■ **What you are asked to do**: Write out an exact copy of the line containing "You are a GUI" and all lines that follow it in the data below, leaving out pictures.

■ **Extracted information**:
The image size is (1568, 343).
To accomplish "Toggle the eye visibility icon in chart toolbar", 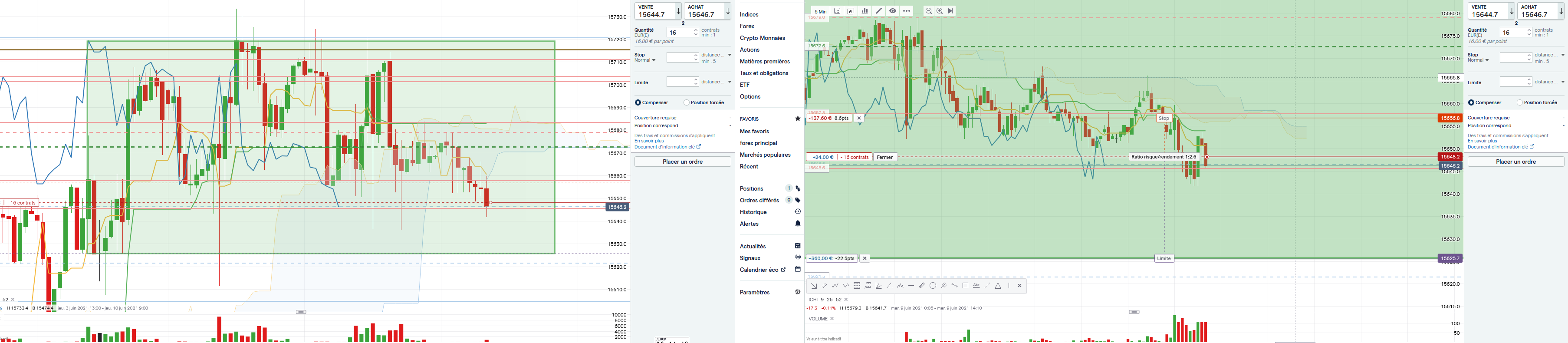I will click(x=892, y=11).
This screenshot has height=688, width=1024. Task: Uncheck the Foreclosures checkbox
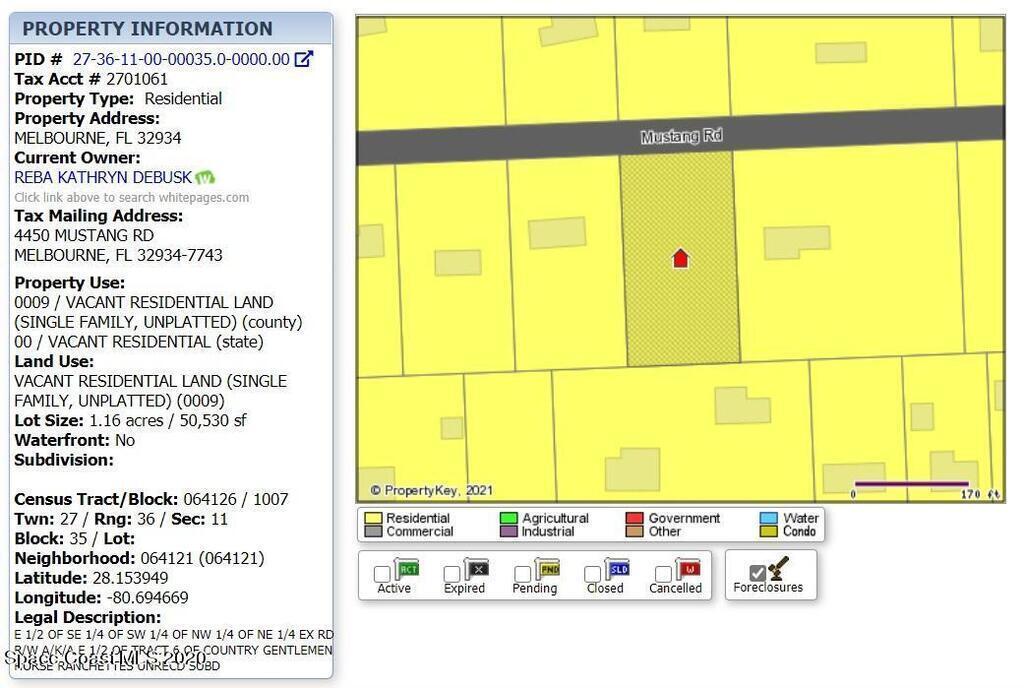(757, 573)
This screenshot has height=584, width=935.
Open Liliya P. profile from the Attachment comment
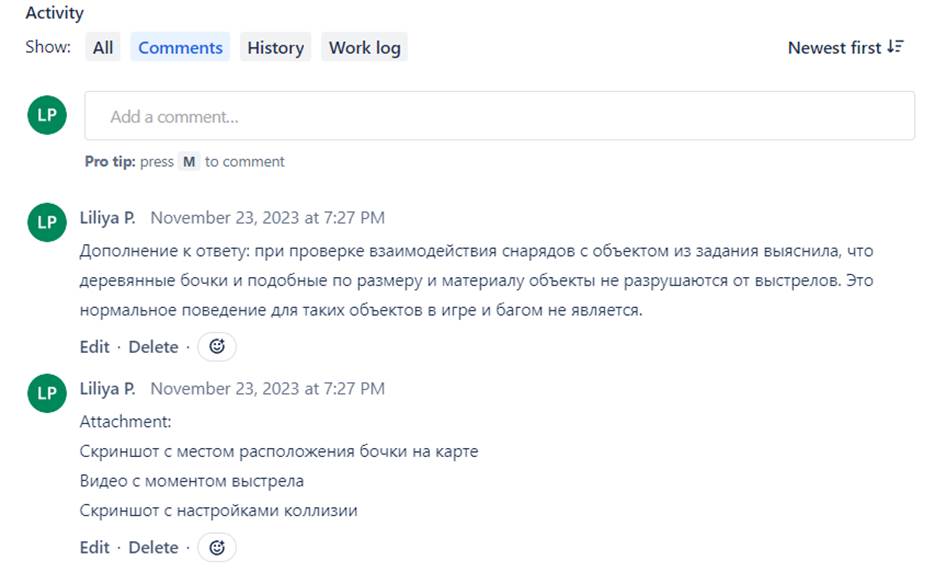coord(107,388)
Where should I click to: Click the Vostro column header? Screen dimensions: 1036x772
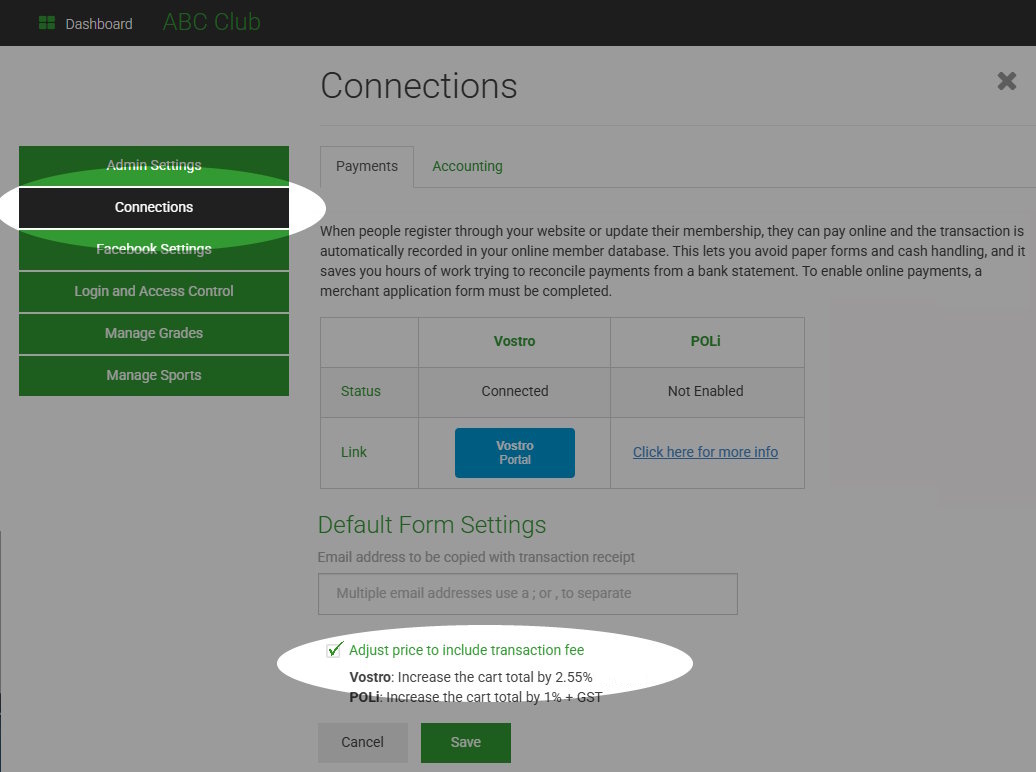514,341
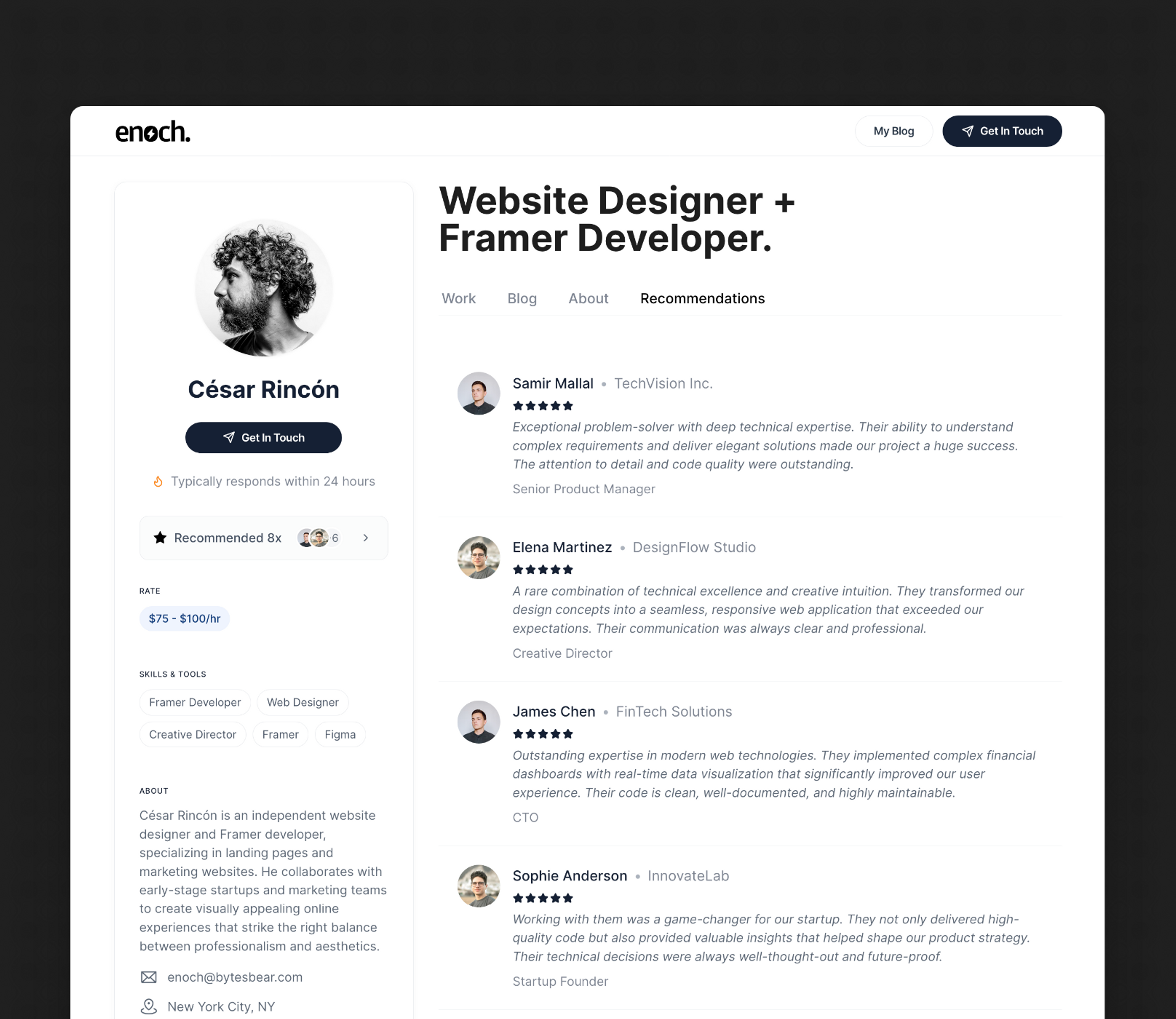Screen dimensions: 1176x1019
Task: Open My Blog navigation link
Action: click(x=893, y=131)
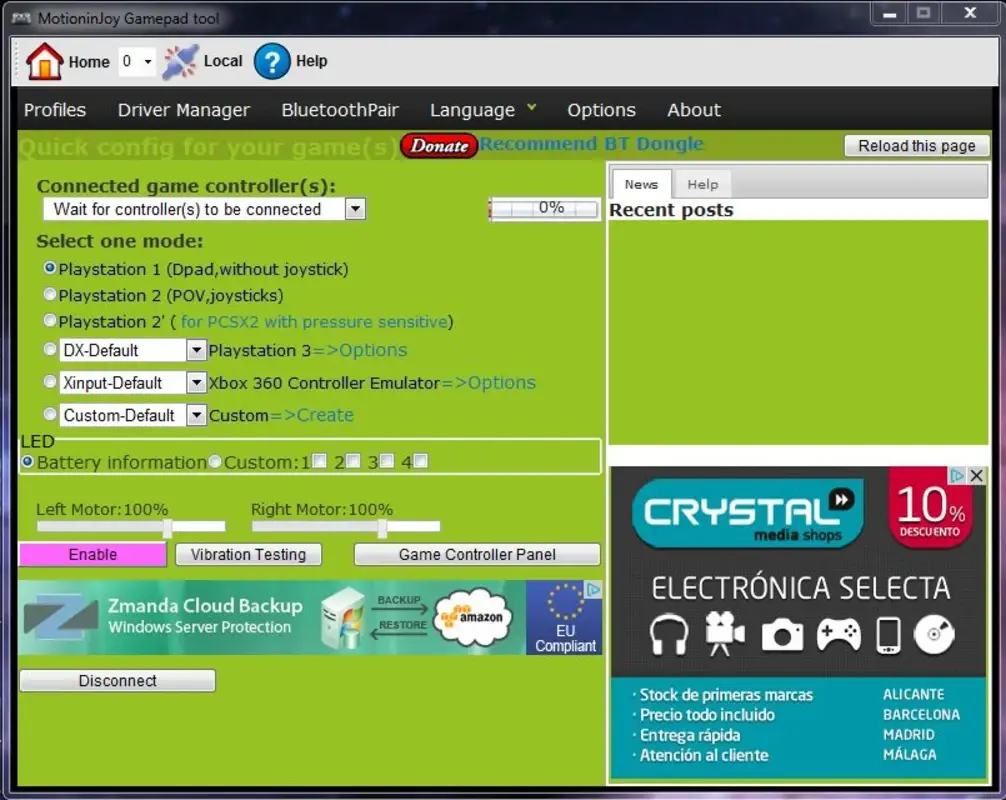Check the Custom LED 2 checkbox

point(355,461)
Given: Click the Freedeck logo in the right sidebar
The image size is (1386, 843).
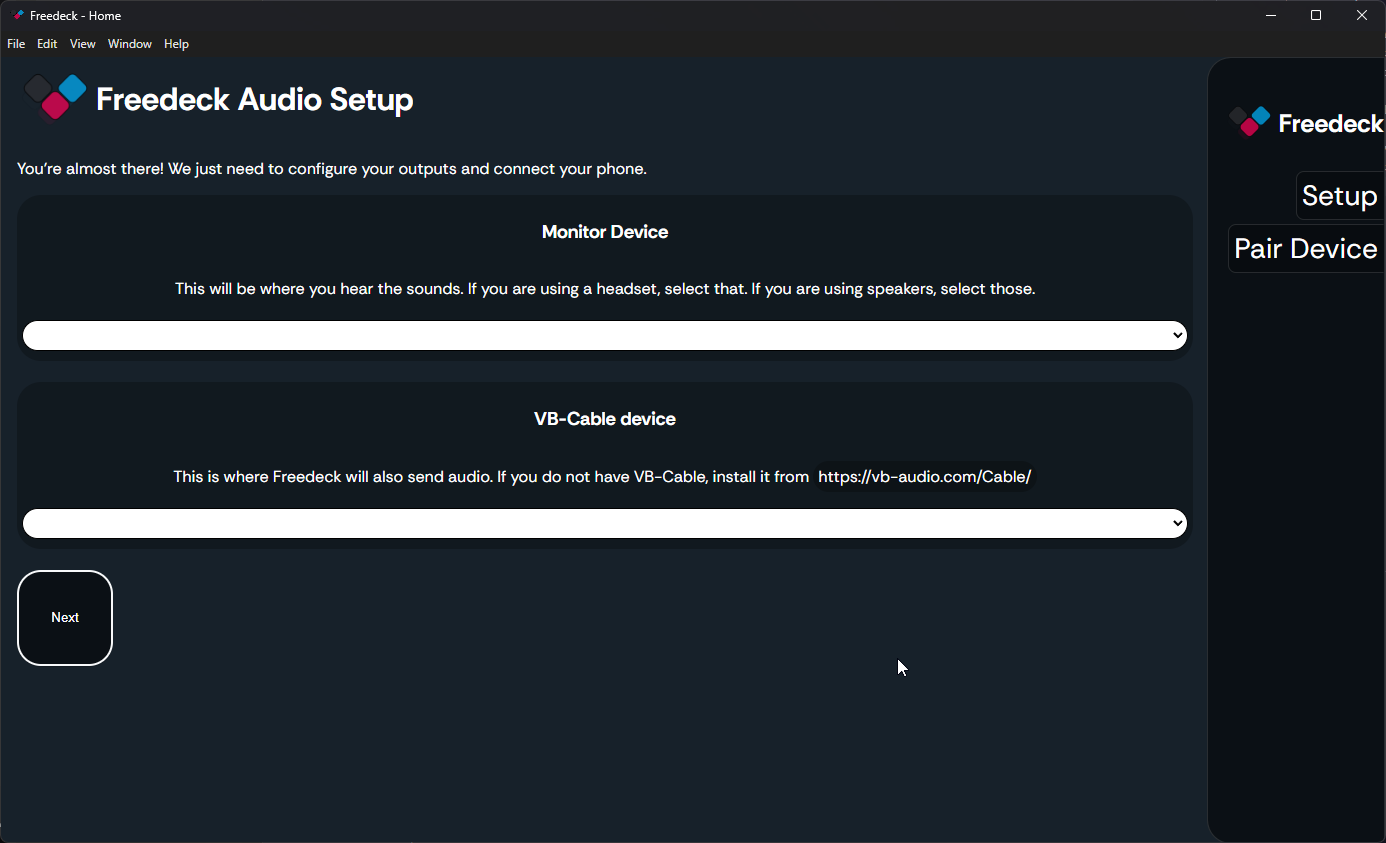Looking at the screenshot, I should coord(1250,121).
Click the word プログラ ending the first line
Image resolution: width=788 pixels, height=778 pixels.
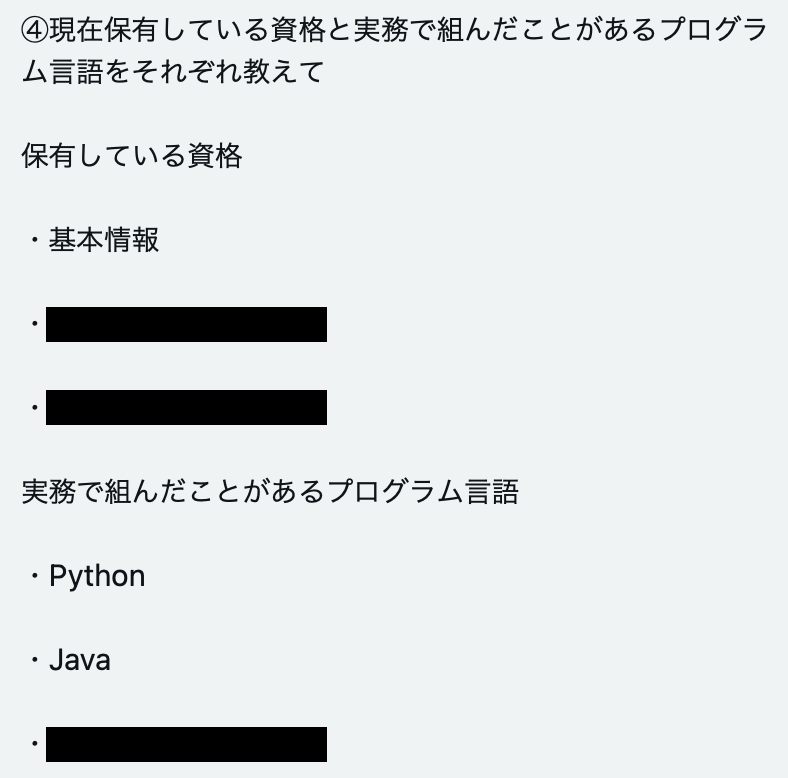(714, 30)
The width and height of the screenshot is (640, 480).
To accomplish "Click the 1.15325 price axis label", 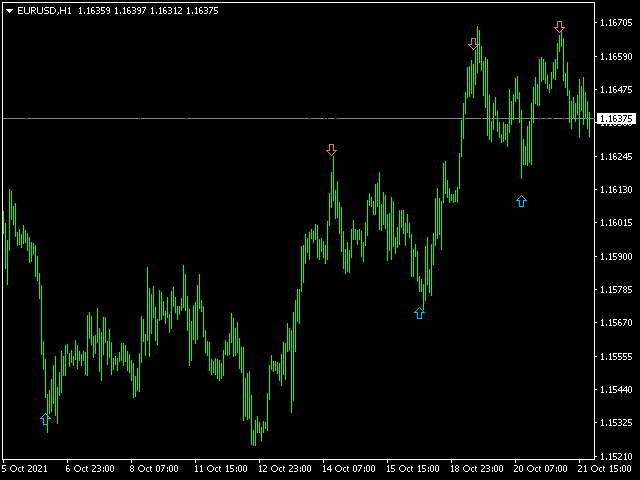I will click(x=616, y=423).
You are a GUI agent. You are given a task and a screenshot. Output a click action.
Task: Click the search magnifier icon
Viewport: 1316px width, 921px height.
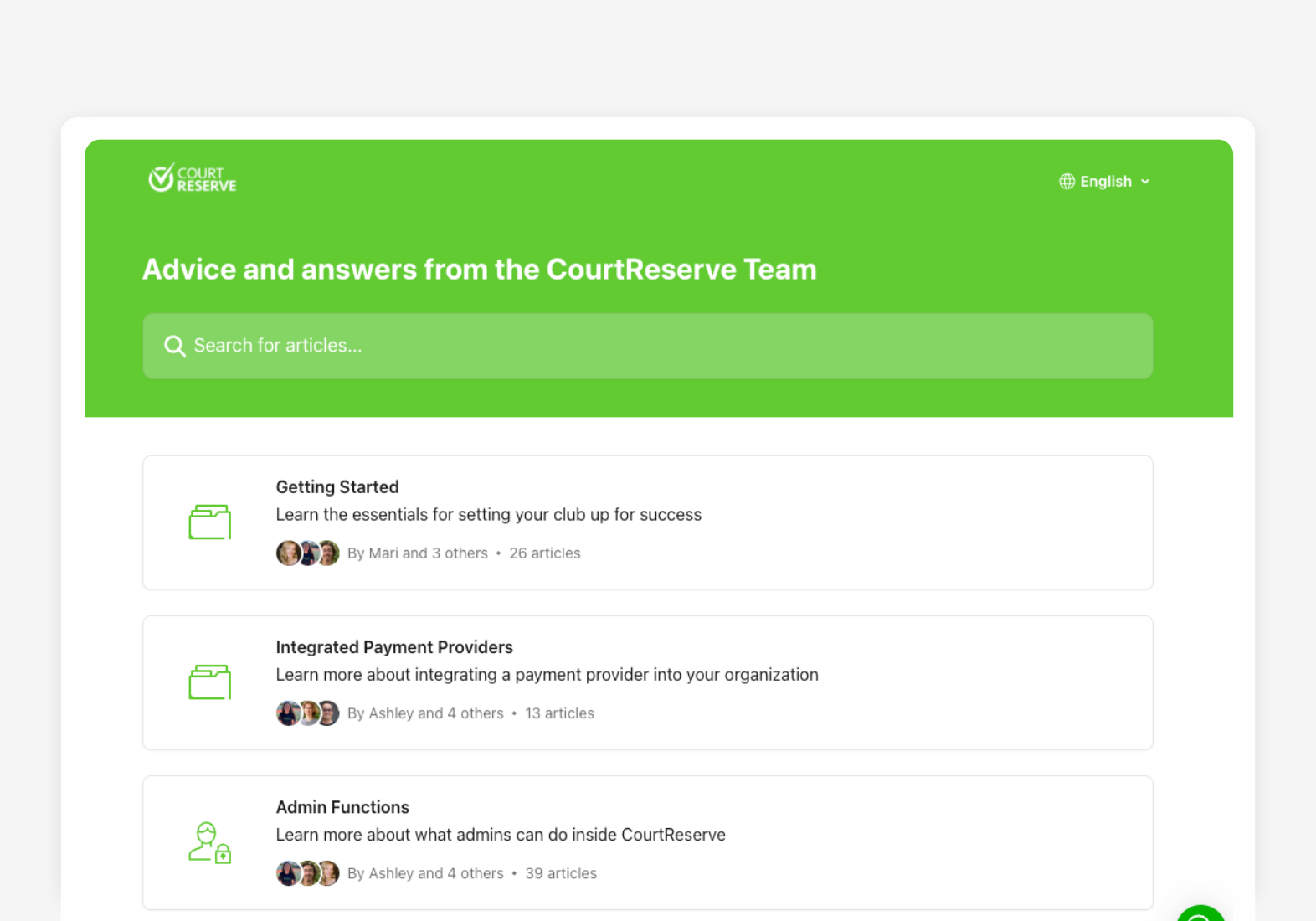(174, 347)
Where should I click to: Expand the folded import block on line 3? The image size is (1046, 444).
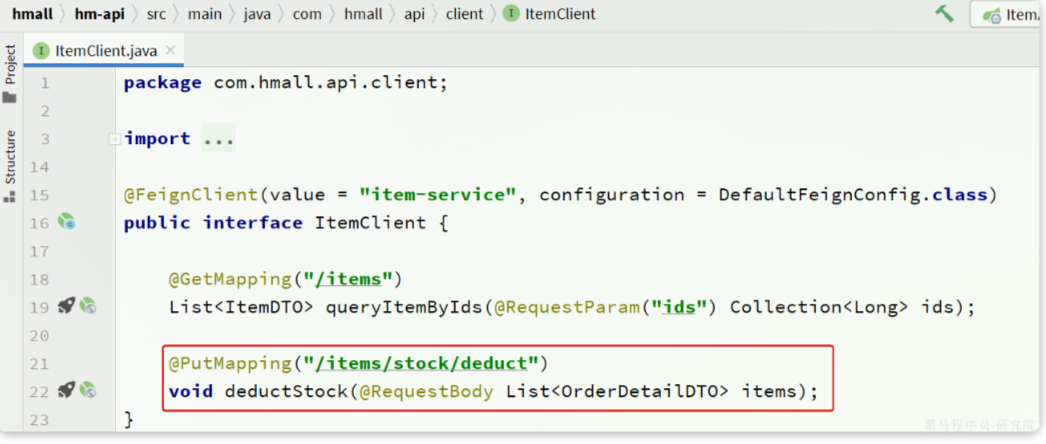tap(115, 139)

■ **Answer box**:
You are a GUI agent. You are given a task and a screenshot. Output a click action.
Task: Click the search magnifier icon
Viewport: 1316px width, 921px height.
(174, 347)
Where should I click to: Expand the folded import block on line 3? The image size is (1046, 444).
tap(115, 139)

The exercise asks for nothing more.